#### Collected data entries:

•••••

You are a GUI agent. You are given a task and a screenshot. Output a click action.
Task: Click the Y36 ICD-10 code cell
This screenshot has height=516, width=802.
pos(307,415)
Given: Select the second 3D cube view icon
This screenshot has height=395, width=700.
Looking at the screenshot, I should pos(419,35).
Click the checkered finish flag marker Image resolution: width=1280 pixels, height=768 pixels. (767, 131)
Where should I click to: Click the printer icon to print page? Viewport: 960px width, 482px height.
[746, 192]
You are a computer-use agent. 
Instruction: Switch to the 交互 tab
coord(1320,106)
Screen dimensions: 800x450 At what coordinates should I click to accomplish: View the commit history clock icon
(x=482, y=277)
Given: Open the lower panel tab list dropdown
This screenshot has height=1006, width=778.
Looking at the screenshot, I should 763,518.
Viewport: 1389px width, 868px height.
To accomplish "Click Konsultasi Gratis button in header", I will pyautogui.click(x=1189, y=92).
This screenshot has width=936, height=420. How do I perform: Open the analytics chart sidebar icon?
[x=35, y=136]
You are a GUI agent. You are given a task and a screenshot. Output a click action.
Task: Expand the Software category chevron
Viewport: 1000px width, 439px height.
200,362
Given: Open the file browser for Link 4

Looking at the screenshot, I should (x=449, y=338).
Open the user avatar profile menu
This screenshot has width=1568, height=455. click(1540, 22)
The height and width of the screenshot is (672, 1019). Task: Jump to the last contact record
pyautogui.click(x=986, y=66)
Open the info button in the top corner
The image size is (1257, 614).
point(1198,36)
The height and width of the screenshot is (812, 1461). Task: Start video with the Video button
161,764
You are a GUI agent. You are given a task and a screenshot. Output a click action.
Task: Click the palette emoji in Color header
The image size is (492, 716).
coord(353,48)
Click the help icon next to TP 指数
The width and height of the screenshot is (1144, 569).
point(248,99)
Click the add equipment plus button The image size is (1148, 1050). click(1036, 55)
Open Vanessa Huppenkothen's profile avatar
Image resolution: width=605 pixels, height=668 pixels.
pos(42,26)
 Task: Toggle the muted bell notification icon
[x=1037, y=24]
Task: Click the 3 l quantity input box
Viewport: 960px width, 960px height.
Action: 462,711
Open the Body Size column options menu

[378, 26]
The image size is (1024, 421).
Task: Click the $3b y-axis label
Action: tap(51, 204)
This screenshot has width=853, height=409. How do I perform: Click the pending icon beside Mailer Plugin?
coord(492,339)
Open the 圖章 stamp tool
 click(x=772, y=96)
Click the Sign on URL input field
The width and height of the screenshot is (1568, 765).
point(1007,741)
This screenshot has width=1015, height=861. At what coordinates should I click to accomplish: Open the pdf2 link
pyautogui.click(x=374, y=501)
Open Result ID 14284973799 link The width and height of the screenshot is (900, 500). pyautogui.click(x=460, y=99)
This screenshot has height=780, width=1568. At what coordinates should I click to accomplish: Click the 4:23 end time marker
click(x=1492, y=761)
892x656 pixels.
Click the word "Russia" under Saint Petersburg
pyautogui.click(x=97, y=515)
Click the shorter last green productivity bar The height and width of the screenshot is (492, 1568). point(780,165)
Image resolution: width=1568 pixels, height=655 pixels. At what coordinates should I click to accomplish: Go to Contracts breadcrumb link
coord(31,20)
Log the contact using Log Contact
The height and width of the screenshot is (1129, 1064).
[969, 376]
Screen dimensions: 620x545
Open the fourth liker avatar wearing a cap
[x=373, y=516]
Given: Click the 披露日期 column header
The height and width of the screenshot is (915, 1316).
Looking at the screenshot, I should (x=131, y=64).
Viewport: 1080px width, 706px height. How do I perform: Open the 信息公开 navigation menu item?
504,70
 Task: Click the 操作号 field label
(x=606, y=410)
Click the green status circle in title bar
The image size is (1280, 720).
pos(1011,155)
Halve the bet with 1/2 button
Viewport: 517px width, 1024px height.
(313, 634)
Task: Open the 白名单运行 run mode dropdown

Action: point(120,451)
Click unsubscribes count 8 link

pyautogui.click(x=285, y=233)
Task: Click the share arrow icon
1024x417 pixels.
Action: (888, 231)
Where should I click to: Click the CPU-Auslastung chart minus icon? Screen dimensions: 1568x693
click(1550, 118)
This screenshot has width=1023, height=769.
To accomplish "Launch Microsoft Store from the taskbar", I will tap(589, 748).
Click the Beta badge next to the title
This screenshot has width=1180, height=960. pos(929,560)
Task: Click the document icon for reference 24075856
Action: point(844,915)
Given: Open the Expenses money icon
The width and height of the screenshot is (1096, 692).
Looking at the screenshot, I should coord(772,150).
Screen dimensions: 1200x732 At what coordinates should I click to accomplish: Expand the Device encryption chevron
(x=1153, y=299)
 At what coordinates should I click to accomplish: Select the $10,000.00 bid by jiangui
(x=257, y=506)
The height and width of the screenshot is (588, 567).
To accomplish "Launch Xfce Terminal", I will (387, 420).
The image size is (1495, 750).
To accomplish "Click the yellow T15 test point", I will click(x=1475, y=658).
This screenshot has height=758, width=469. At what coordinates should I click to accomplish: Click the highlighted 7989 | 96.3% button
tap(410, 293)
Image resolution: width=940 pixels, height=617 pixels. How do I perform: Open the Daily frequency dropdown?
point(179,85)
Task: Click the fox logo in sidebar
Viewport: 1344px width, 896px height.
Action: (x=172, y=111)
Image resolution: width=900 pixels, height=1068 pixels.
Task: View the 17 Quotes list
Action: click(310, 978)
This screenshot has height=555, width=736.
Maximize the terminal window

•••••

#### What the exercise asks:
Could you reproduce, exactly, every line above from the line with "Task: Click the palette emoji in Color header" to the line with "Open Result ID", and no other line? Both ends count.

#### Exercise response:
Task: Click the palette emoji in Color header
The image size is (492, 716).
coord(353,48)
Click the help icon next to TP 指数
The width and height of the screenshot is (1144, 569).
point(248,99)
Click the add equipment plus button The image size is (1148, 1050). click(1036, 55)
Open Vanessa Huppenkothen's profile avatar
Image resolution: width=605 pixels, height=668 pixels.
pos(42,26)
 Task: Toggle the muted bell notification icon
[x=1037, y=24]
Task: Click the 3 l quantity input box
Viewport: 960px width, 960px height.
Action: 462,711
Open the Body Size column options menu

[378, 26]
The image size is (1024, 421).
Task: Click the $3b y-axis label
Action: tap(51, 204)
This screenshot has width=853, height=409. How do I perform: Click the pending icon beside Mailer Plugin?
coord(492,339)
Open the 圖章 stamp tool
 click(x=772, y=96)
Click the Sign on URL input field
The width and height of the screenshot is (1568, 765).
point(1007,741)
This screenshot has width=1015, height=861. At what coordinates should I click to accomplish: Open the pdf2 link
pyautogui.click(x=374, y=501)
Open Result ID 14284973799 link The width and height of the screenshot is (900, 500). pyautogui.click(x=460, y=99)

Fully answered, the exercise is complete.